11.4.2 Consume, Acknowledge, and Reclaim

# Read up to 10 undelivered messages ('>' = entries not yet delivered to any consumer)
XREADGROUP GROUP order_processor worker-1 COUNT 10 STREAMS orders >

# Acknowledge processed messages
XACK orders order_processor 1704067200123-0 1704067200124-0

# Re-read your own pending messages (pass '0' instead of '>')
XREADGROUP GROUP order_processor worker-1 COUNT 10 STREAMS orders 0

# Inspect PEL: pending entries between '-' and '+', up to 10
XPENDING orders order_processor - + 10
# Returns per entry: [id, consumer_name, idle_ms, delivery_count]

# Transfer ownership of a timed-out entry (idle > 1 hour = 3,600,000 ms)
XCLAIM orders order_processor worker-2 3600000 1704067200123-0
# Optional flags: JUSTID (return only IDs), FORCE (claim even if not in PEL)

# Redis 7.0+: auto-claim all entries idle > 30 seconds, starting from '0-0'
XAUTOCLAIM orders order_processor worker-2 30000 0-0 COUNT 10
# Returns: [next-start-id, [[id, data], ...], [deleted-ids]]

11.4.3 PEL Internal Structure

The Pending Entry List is implemented as a Radix Tree mapping binary Entry IDs to streamNACK structs:

// From stream.h (simplified)
typedef struct streamCG {
    streamID last_id;        /* last delivered ID for this group */
    long long entries_read;  /* entries delivered (for lag calculation) */
    rax *pel;                /* group-level PEL: entry_id → streamNACK */
    rax *consumers;          /* consumers: name → streamConsumer */
} streamCG;

typedef struct streamConsumer {
    mstime_t seen_time;      /* last time the consumer was active */
    mstime_t active_time;    /* last time the consumer got a message */
    sds name;                /* consumer name */
    rax *pel;                /* consumer-level PEL: entry_id → streamNACK */
} streamConsumer;

typedef struct streamNACK {
    mstime_t delivery_time;  /* when this entry was last delivered */
    uint64_t delivery_count; /* total delivery attempts */
    streamConsumer *consumer; /* current owner */
} streamNACK;

Both the group-level PEL and the consumer-level PEL point to the same streamNACK object — no duplication. The PEL key is the 16-byte big-endian binary representation of the Entry ID (8 bytes ms + 8 bytes seq).

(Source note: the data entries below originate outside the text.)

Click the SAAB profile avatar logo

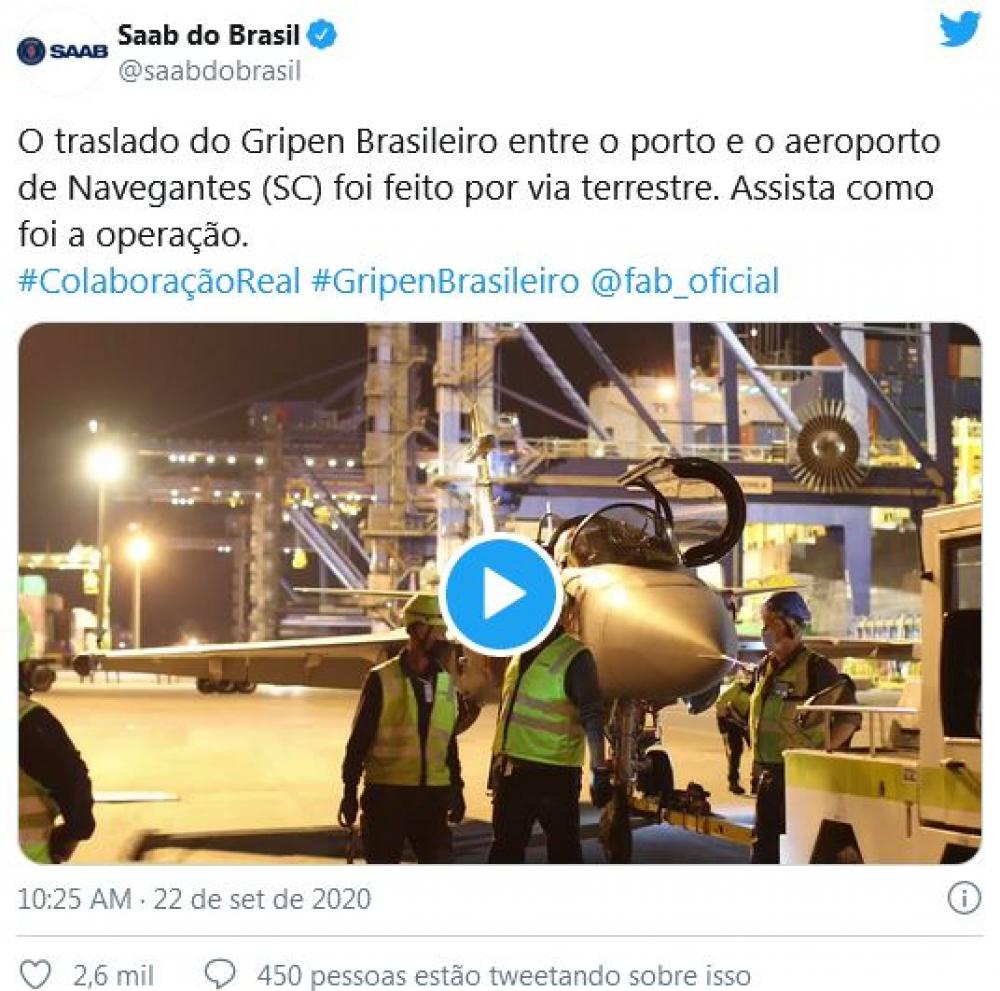tap(62, 51)
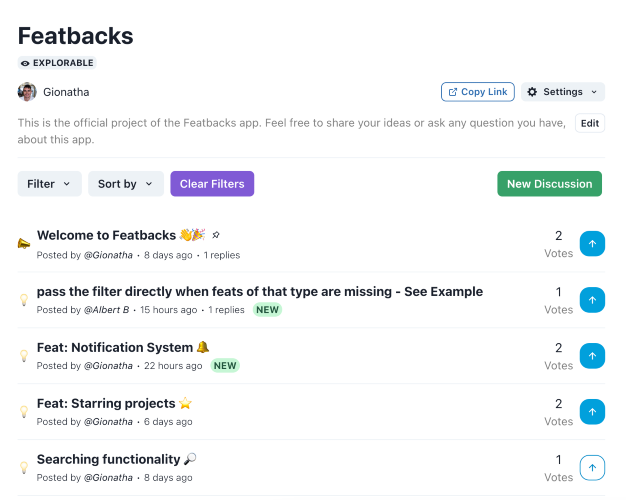Click megaphone icon on Welcome post
The image size is (626, 500).
click(x=24, y=243)
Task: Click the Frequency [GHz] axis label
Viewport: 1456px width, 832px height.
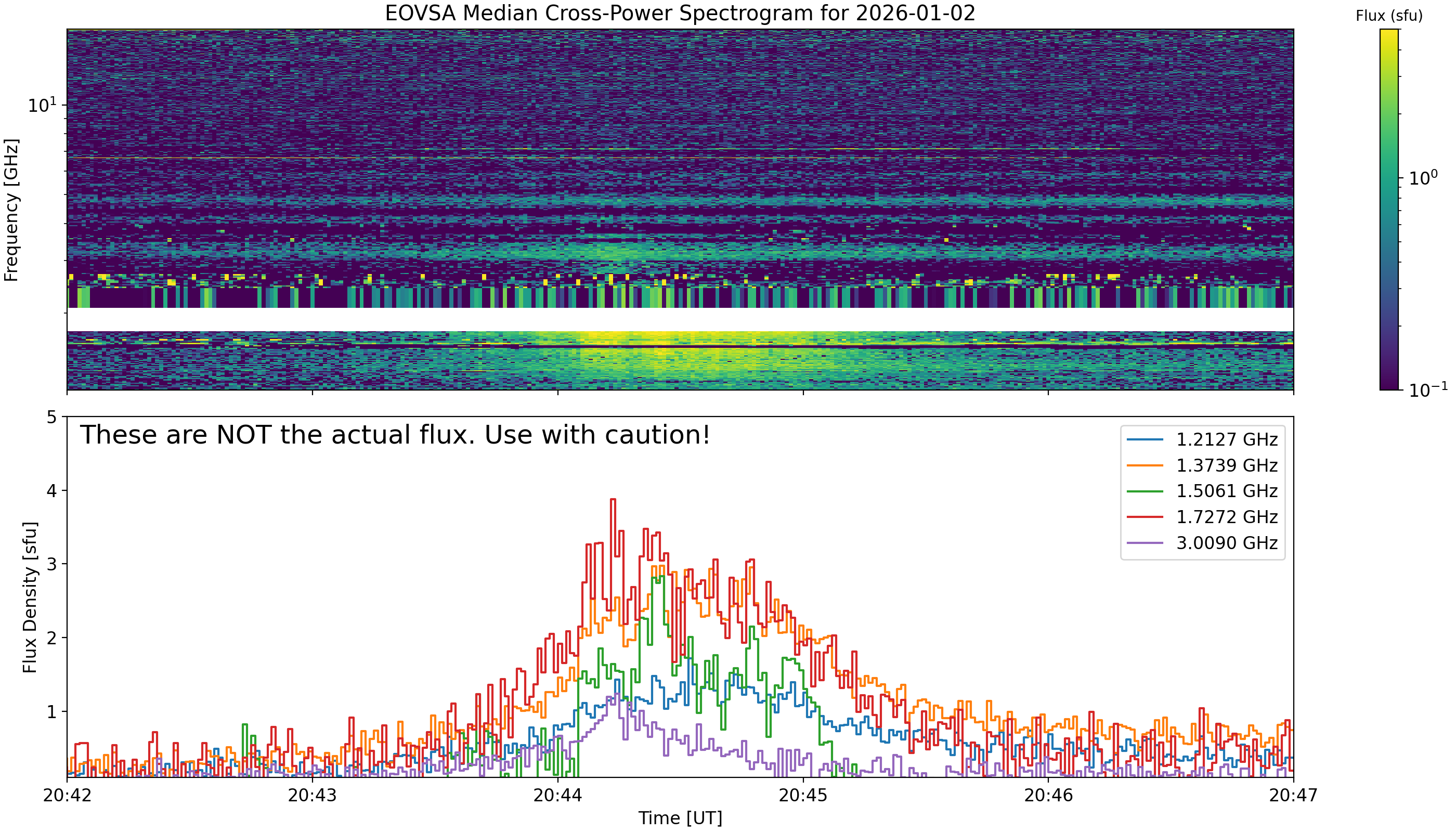Action: click(11, 210)
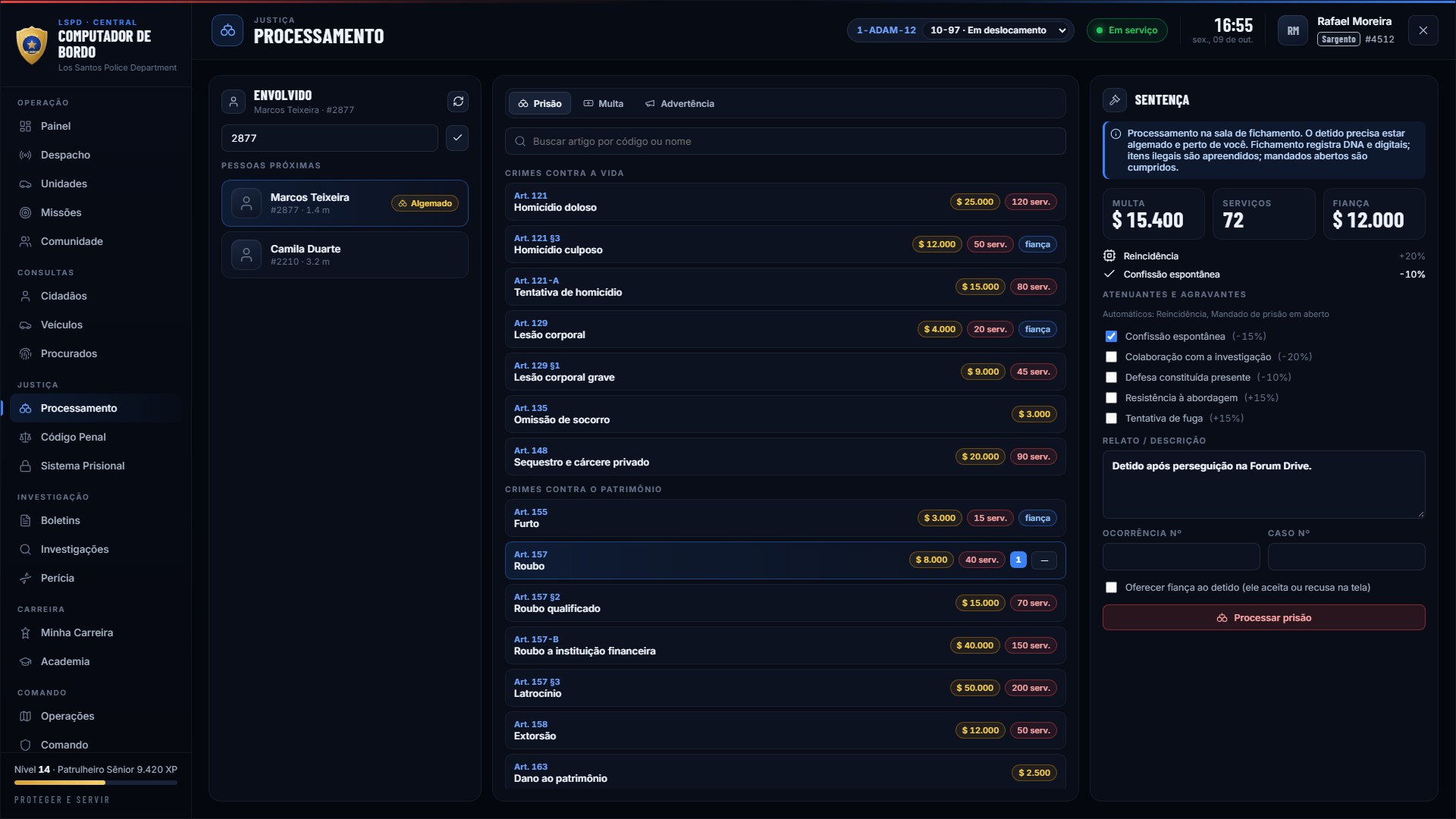
Task: Uncheck Confissão espontânea checkbox
Action: coord(1111,336)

11.4.4 Message Delivery State Machine

State transitions for a single message:

  [In Stream]
      │
      │  XREADGROUP GROUP g c COUNT 1 STREAMS s >
      ▼
  [Pending / In PEL]  ←──────── XCLAIM (ownership transfer)
      │                              │
      │  XACK                        │ idle > threshold
      ▼                              │
  [Acknowledged / Removed from PEL] │
                                     ▼
                              [Pending, new owner]

11.5 Monitoring and Observability

# Full stream introspection
XINFO STREAM orders FULL COUNT 5
# Key fields: length, radix-tree-keys, radix-tree-nodes,
#             last-generated-id, first-entry, last-entry

# Consumer group summary
XINFO GROUPS orders
# Key fields: name, consumers, pending, last-delivered-id,
#             entries-read, lag

# Per-consumer details
XINFO CONSUMERS orders order_processor
# Key fields: name, pending, idle, inactive

Lag metric (Redis 7.0+):

lag = stream.entries_added - group.entries_read

lag measures how many messages the group has not yet delivered. It is the primary SLO metric for stream consumers. A monotonically increasing lag indicates consumer throughput is below producer rate.

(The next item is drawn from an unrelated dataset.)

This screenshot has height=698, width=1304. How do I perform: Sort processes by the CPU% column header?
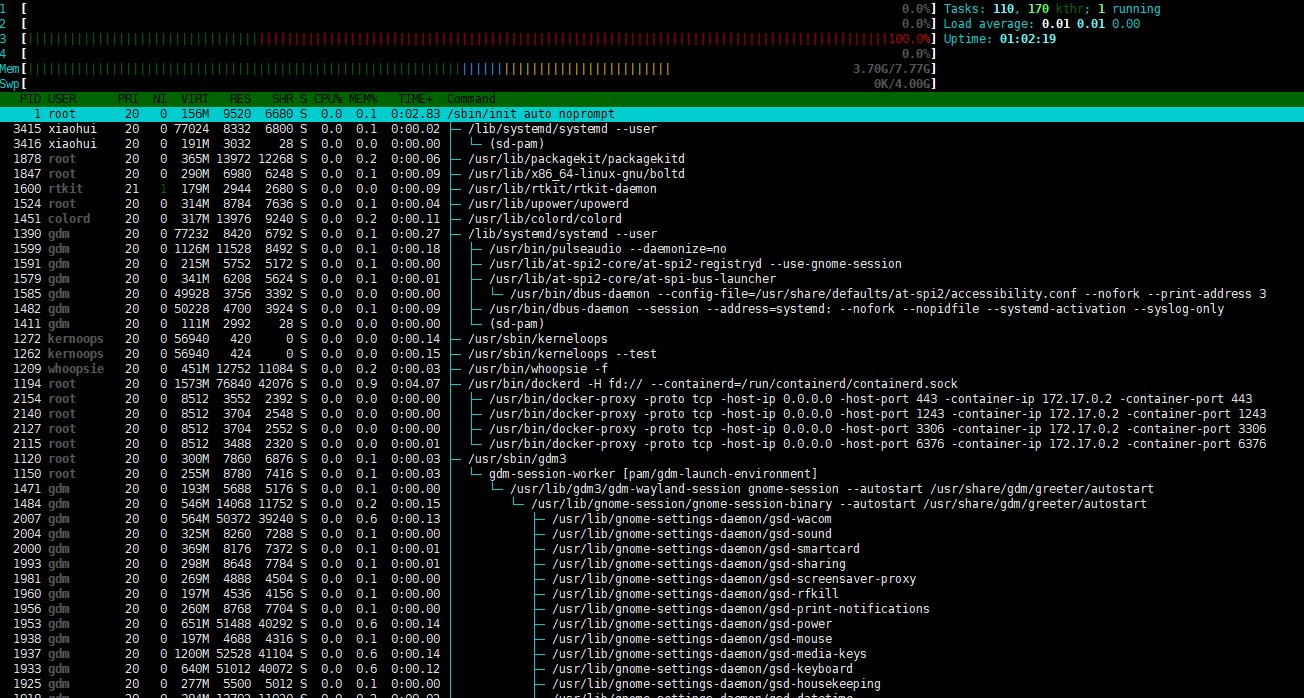click(329, 99)
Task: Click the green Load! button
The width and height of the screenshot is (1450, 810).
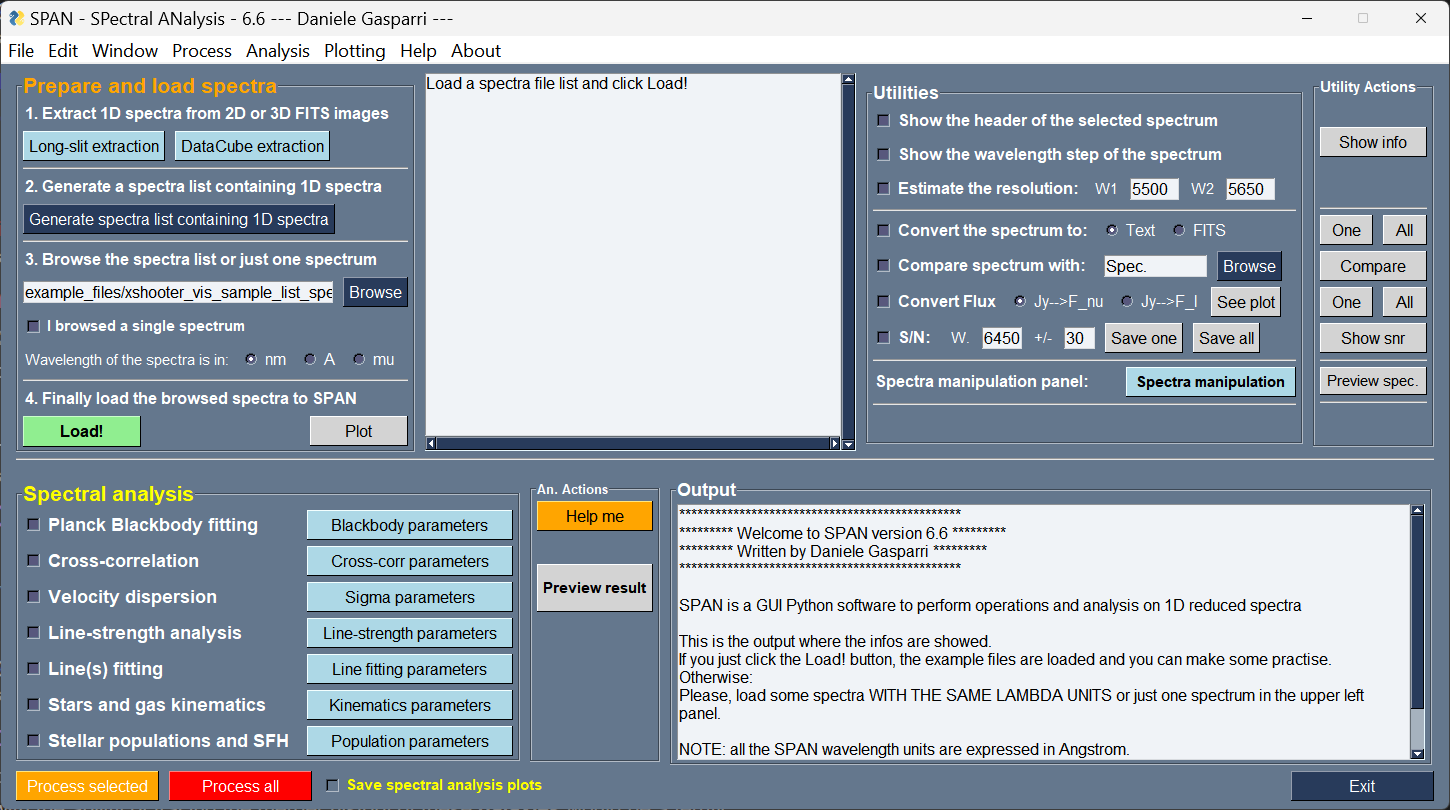Action: [81, 431]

Example Prometheus-style alerting:

import redis

r = redis.Redis()

def check_stream_lag(stream, group, threshold=10000):
    info = r.xinfo_groups(stream)
    for g in info:
        if g['name'] == group:
            lag = g.get('lag', 0) or 0
            if lag > threshold:
                alert(f"Stream {stream} group {group} lag={lag} > {threshold}")

11.6 Production Example: Order Status Notifications

import redis
import time
import logging

logger = logging.getLogger(__name__)
r = redis.Redis(host='localhost', port=6379, decode_responses=True)

STREAM = 'stream:orders'
GROUP  = 'notification_service'
MAX_PENDING_IDLE_MS = 30_000  # 30 seconds

# Producer side (Order Service)
def emit_order_event(order_id: int, status: str, amount: float = 0.0) -> str:
    msg_id = r.xadd(
        STREAM,
        {
            'order_id': str(order_id),
            'status': status,
            'amount': str(amount),
            'emitted_at': str(int(time.time() * 1000)),
        },
        maxlen=200_000,
        approximate=True,
    )
    logger.info(f"Emitted {msg_id}: order={order_id} status={status}")
    return msg_id

# Consumer side (Notification Service)
def bootstrap(consumer_name: str):
    try:
        r.xgroup_create(STREAM, GROUP, '$', mkstream=True)
    except redis.ResponseError as e:
        if 'BUSYGROUP' not in str(e):
            raise

def process_one_batch(consumer_name: str):
    # Step 1: try to fetch new messages
    results = r.xreadgroup(
        GROUP, consumer_name,
        {STREAM: '>'},
        count=20,
        block=2000,
    )

    if results:
        for _stream, messages in results:
            for msg_id, data in messages:
                handle_message(consumer_name, msg_id, data)
        return

    # Step 2: no new messages — reclaim stale PEL entries
    next_id, claimed, deleted = r.xautoclaim(
        STREAM, GROUP, consumer_name,
        MAX_PENDING_IDLE_MS, '0-0', count=20
    )
    for msg_id, data in claimed:
        handle_message(consumer_name, msg_id, data)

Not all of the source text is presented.